Noob Alert: Tesla K20 slower than GTX 580?

If you compare Tesla Kepler with Fermi geforce in double performance per watt, you will get around 10x, maybe more. There should be some misunderstanding. Kepler is about energy efficiency.

Double precision - yes, possible. But for single precision performance it comes to HUGE price for Kepler-based Teslas that can actually be slower than previous generation of GeForce cards.
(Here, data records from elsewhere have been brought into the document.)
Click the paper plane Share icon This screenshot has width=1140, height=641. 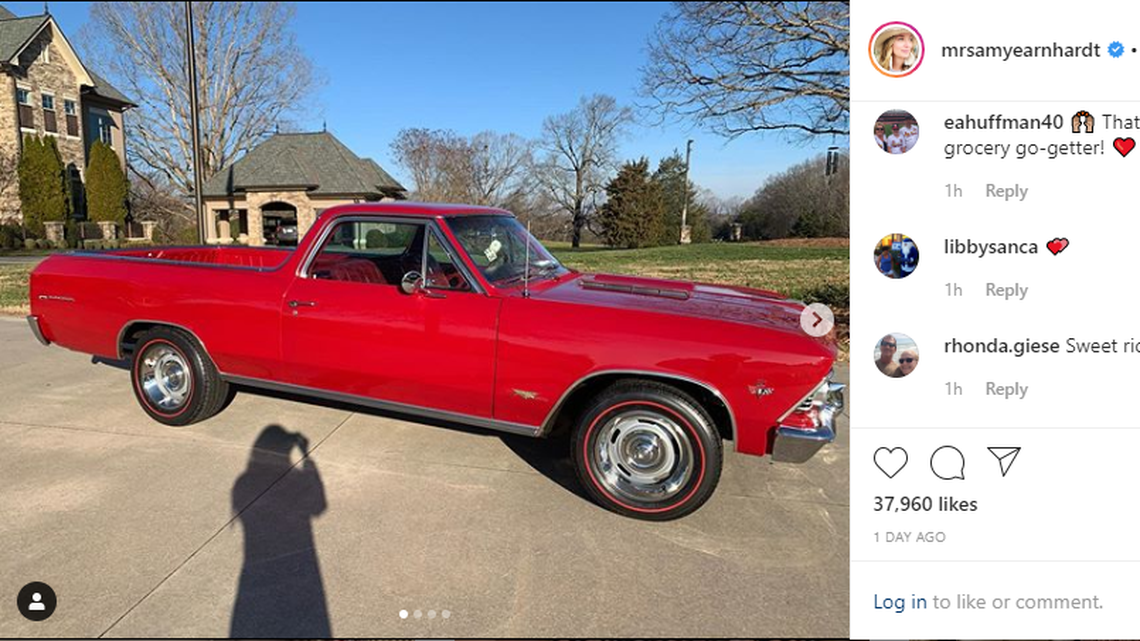coord(1003,461)
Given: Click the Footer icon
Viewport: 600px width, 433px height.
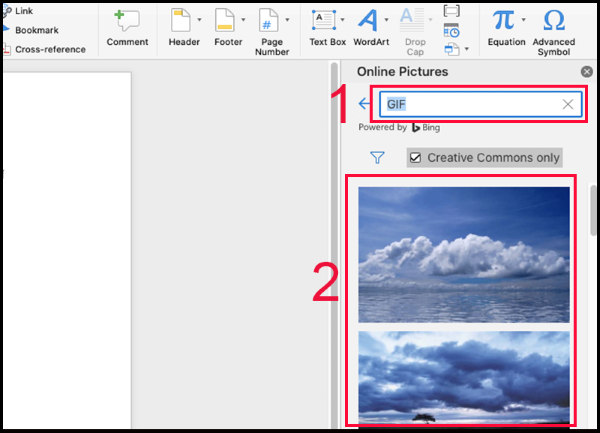Looking at the screenshot, I should 226,20.
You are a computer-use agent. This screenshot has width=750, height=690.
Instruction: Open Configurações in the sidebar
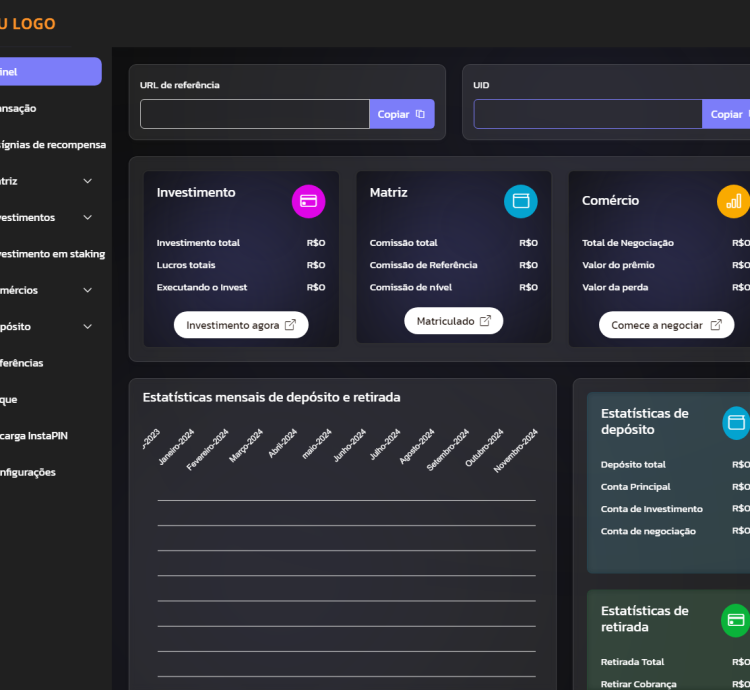(x=28, y=472)
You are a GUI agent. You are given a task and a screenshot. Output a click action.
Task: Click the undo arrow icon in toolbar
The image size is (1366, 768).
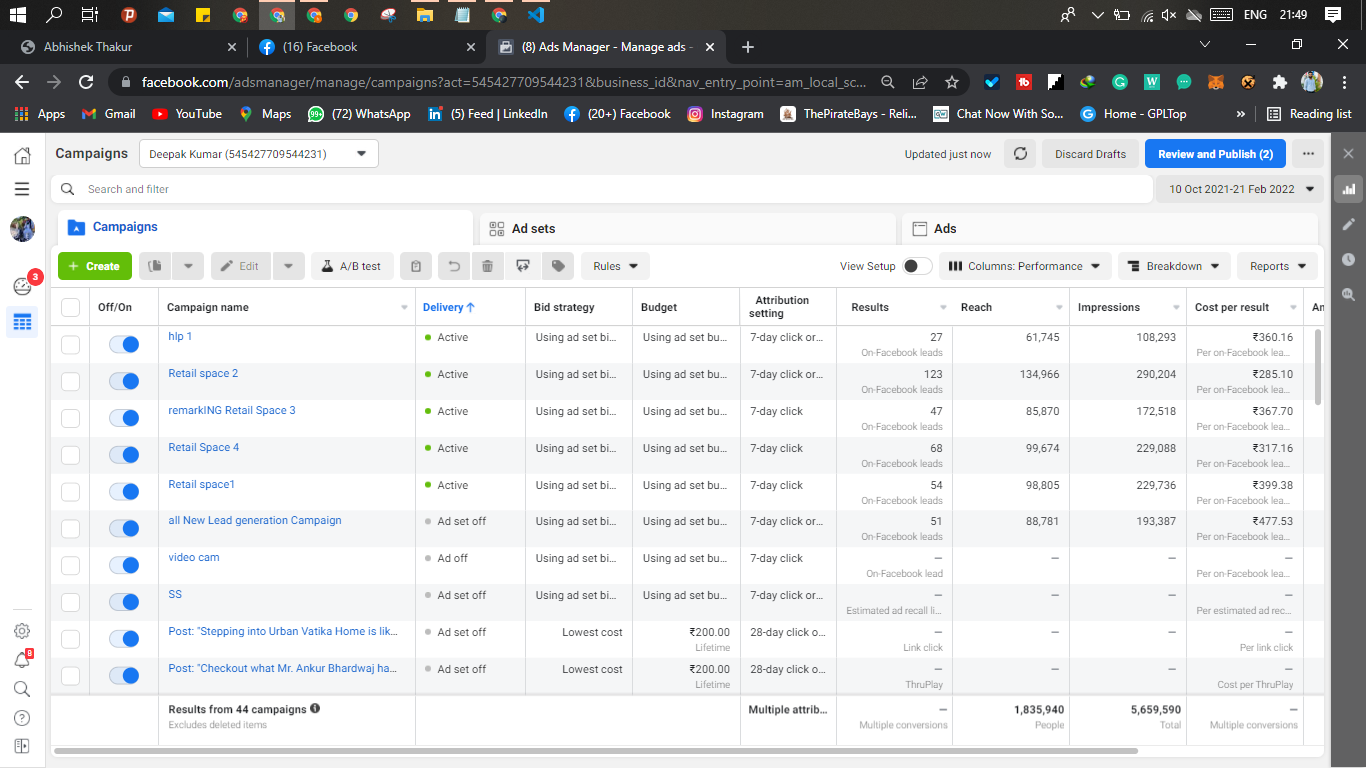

One speed oddity I am noticing is a slow-up wake up time on k20c. Is this normal?

int t0 = clock();

cudaSetDevice(gpuChoice);

cudaThreadSynchronize();

int tpt5=clock();
double time0 = (tpt5-t0)/static_cast(CLOCKS_PER_SEC);

time0 is typically about 0.9 !

If you are seeing this at the start of your program, then it is possible the delay is caused by the CUDA driver being unloaded between runs of your program. Take a look at the “nvidia-smi” command and setting persistence mode on your GPU.

Thanks – i’ll look into that.

Returning to the original topic of this thread, I have been testing my K20 against a QUADROFX5800

For linear regression using the culaDeviceSgels from CULA, for 320k rows, 10 columns, I am finding that the K20 is slower.

Does anyone know of a routine better suited to the K20 for linear regression?